Felicia: My granny's brother. My granny is here from Louisiana and worked here on the railroads and in Alameda. But her brother, he actually just passed not too long ago. He was 95 but he'd lived here for many, many years. Roses in Concrete, of course, because it was that bridge that brought me back. I would also have to say one of my very first experiences coming into Oakland as an adult was the Umoja Festival and I will never forget how that felt. Being in D.C. for so long, and living that black experience in D.C.—which is an easy experience, almost, because it's just so black—and then coming to Oakland and being at the Umoja Fest and seeing how being black was celebrated here in California. That was just mind-blowing for me. I had never seen that before.
What does your ideal future look like for artists in the Bay Area?
Karega: Well, if I can't secure an ideal, I still want to secure a place for us to be and exist. Oakland is changing and spaces are becoming limited; we've seen that with the Alena Museum and what's going on with them. So as Oakland changes, and keeping a space for artist communities, live music is a real thing. Having spaces that honor live music. I can't stress it enough. Lastly, man, ways for artists to monetize so the community is able to support them as they want to.
Felicia: Oakland is so unique in terms of valuing community. I didn't learn that until I moved here. So, to what Karega said, don't push us out. Just don't push us out.
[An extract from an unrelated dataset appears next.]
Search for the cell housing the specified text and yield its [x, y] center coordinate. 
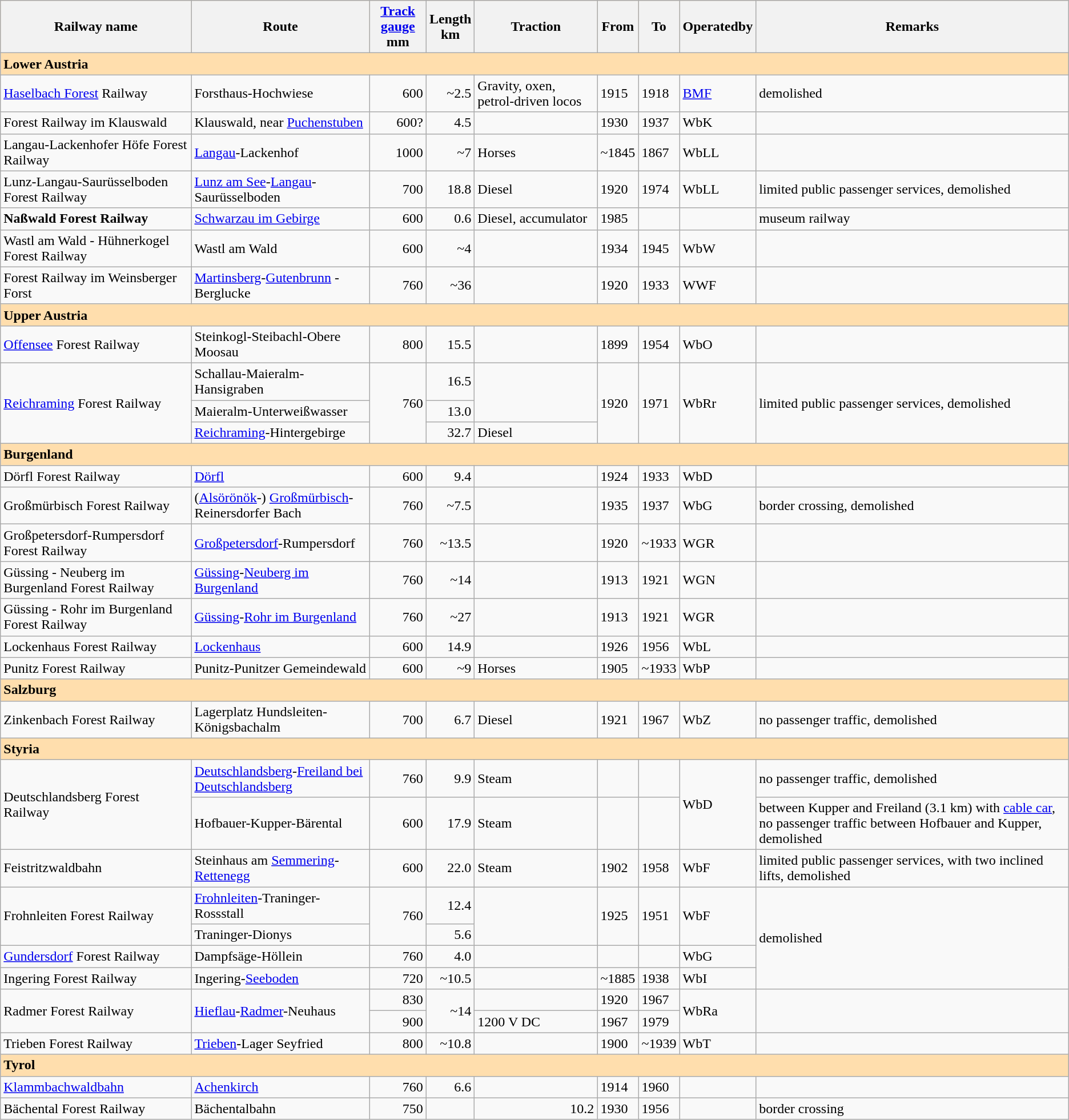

Lauren: I've seen what the music scene here in the Bay has been in the past, and I always wanted the Bay Area to be respected more for what we do bring to the musical table. I look at all the many artists who have come out of Oakland and there's a ceiling placed above them, being overshadowed by the larger musical scene in Southern California. It's finally beginning to open up for the Bay to get a little more sunshine. I tell people, "We've got the sun out here too!" Since I've been back in Oakland, I've seen an influx of tourism, and I'm from San Francisco, so I know what tourism looks like in your city. People are coming in droves, and I think this is a perfect opportunity for musicians, local artists, local creatives to finally get the whole world looking at them. I think we're in a great spot.